DIRECTIONS:
Only one portion of the data is to be written out: from the line bearing "Image resolution: width=890, height=2576." through the line bearing "Мужской ужин с". Write it exactly as it appears.

MATERIAL FOR THIS TASK:
____

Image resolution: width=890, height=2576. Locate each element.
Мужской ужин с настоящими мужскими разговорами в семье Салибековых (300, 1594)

____

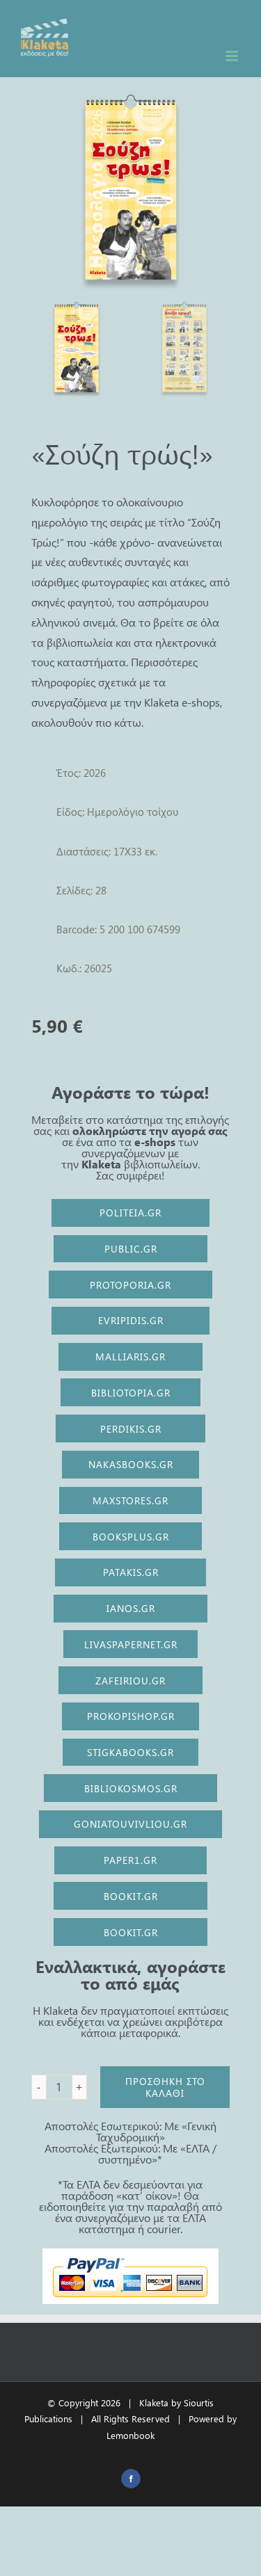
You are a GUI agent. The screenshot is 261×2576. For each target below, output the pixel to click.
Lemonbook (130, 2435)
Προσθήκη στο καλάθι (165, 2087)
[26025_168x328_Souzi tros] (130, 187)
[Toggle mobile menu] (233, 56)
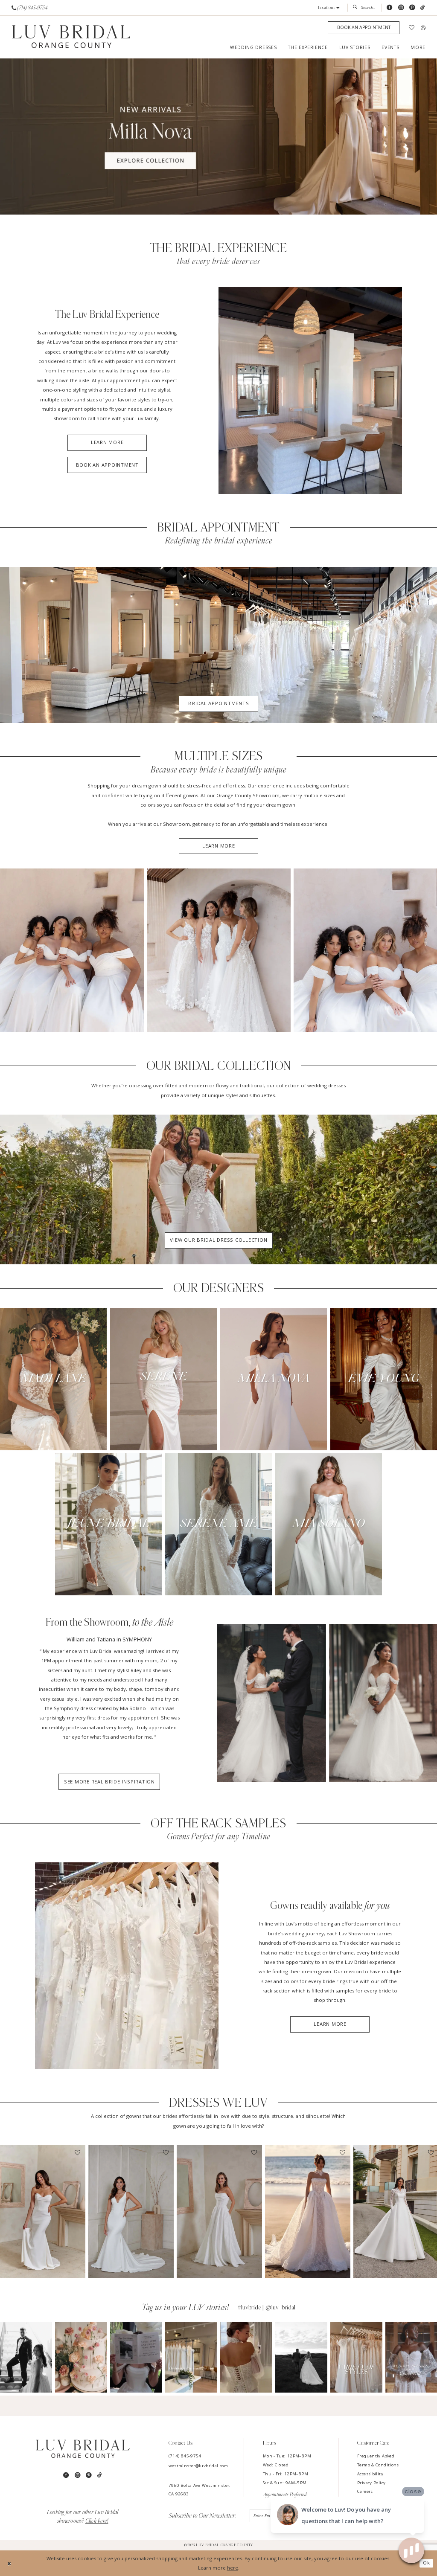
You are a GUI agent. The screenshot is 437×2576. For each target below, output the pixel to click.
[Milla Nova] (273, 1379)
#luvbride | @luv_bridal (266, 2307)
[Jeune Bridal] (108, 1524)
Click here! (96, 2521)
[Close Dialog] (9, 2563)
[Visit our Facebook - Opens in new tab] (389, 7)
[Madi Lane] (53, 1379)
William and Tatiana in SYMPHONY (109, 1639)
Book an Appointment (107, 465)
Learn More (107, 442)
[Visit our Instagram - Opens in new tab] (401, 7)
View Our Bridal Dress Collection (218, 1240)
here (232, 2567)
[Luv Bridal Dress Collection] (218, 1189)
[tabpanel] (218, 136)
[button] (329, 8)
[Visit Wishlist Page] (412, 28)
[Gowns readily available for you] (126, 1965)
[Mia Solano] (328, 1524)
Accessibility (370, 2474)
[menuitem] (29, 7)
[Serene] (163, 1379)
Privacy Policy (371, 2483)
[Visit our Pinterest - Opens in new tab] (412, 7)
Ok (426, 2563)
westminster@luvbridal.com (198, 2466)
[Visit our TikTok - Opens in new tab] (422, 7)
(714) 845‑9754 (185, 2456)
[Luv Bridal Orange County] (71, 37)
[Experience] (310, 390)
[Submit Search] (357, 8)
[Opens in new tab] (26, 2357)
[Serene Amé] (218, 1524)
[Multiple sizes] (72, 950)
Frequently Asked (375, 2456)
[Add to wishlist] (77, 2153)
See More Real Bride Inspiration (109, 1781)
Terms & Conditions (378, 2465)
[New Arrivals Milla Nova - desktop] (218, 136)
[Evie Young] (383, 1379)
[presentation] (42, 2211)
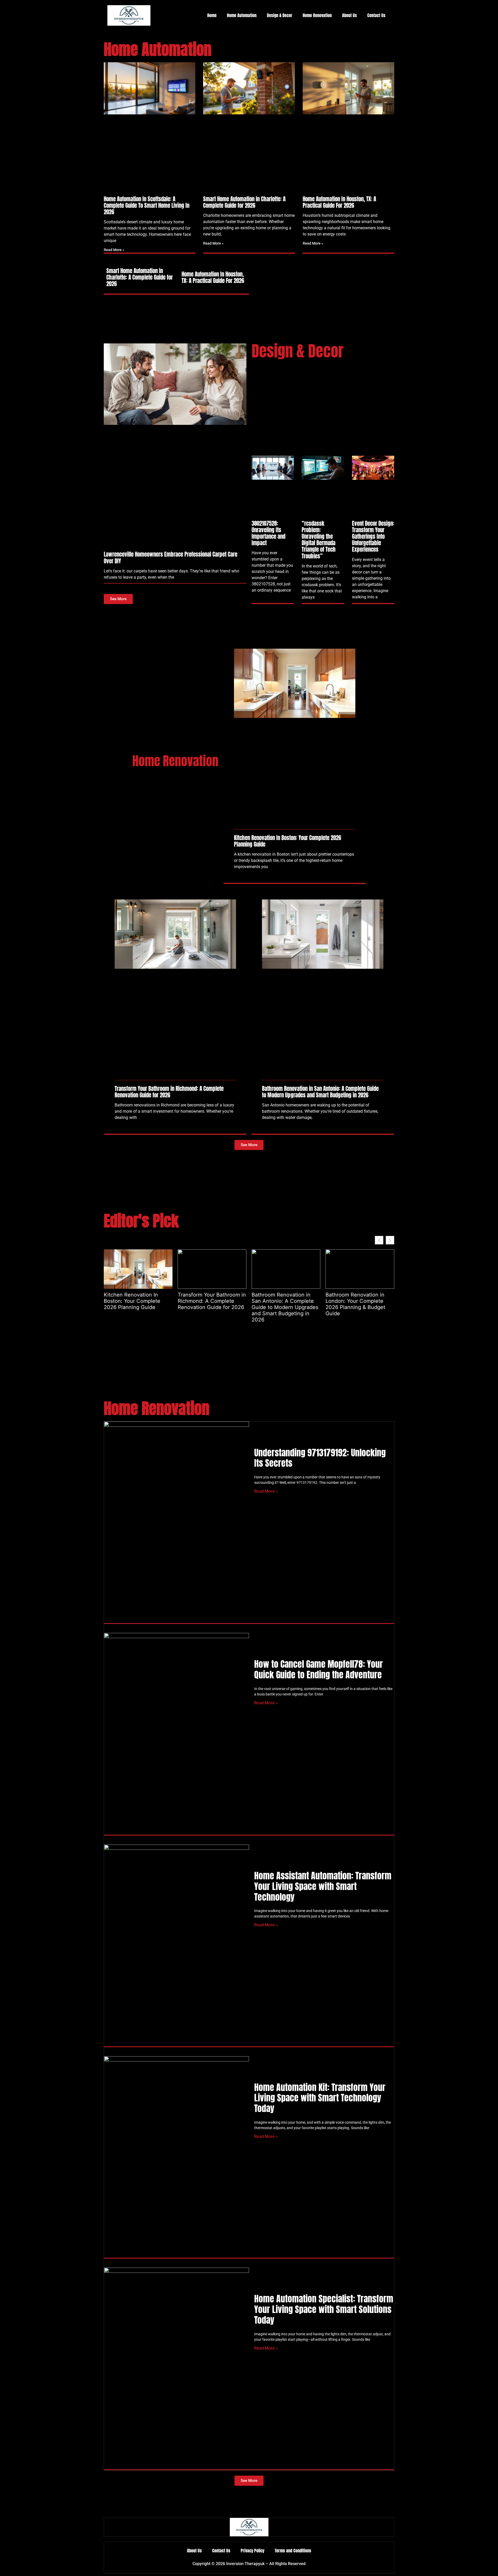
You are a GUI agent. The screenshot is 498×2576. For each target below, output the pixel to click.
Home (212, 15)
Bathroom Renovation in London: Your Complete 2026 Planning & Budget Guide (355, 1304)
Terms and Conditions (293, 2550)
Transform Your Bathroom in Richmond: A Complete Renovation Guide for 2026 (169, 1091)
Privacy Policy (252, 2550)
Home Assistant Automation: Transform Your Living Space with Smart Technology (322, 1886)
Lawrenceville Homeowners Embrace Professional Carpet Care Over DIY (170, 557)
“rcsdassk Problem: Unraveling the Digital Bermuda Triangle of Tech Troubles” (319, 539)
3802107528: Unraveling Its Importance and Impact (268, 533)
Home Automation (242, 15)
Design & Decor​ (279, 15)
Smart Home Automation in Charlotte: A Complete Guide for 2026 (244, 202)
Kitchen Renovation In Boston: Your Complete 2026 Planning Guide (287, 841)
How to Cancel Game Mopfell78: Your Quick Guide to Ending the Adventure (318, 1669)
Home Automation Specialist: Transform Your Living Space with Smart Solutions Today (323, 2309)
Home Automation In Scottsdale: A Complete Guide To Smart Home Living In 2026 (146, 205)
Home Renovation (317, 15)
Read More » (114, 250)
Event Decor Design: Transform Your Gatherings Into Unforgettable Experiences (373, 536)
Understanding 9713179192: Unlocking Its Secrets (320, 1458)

____

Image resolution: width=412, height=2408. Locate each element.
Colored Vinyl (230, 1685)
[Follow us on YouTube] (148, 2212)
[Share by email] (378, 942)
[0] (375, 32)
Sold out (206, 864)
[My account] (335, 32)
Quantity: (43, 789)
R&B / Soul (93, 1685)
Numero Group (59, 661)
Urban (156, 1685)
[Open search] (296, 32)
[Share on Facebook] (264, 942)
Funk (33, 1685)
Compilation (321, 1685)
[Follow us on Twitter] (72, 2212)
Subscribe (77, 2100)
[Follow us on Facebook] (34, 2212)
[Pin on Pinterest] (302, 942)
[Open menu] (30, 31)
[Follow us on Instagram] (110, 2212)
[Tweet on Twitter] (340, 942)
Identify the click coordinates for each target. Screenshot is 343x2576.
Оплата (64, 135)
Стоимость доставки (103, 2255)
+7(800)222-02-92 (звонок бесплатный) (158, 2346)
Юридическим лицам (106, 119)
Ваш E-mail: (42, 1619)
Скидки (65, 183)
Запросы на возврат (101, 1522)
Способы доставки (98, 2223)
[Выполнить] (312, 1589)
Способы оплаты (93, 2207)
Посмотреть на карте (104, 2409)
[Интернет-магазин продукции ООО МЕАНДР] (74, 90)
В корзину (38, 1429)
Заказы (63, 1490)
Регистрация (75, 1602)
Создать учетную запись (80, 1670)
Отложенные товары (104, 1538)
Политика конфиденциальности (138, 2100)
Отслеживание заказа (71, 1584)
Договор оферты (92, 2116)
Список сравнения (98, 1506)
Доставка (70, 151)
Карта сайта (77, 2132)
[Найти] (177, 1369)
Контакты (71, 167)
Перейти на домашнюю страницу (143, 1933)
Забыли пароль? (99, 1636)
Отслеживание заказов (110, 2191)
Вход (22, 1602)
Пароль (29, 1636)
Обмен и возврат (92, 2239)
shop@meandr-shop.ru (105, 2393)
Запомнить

____

TASK RESPONSE:
Image resolution: width=890, height=2576. Locate each element.
Мужской ужин с настоящими мужскими разговорами в семье Салибековых (300, 1594)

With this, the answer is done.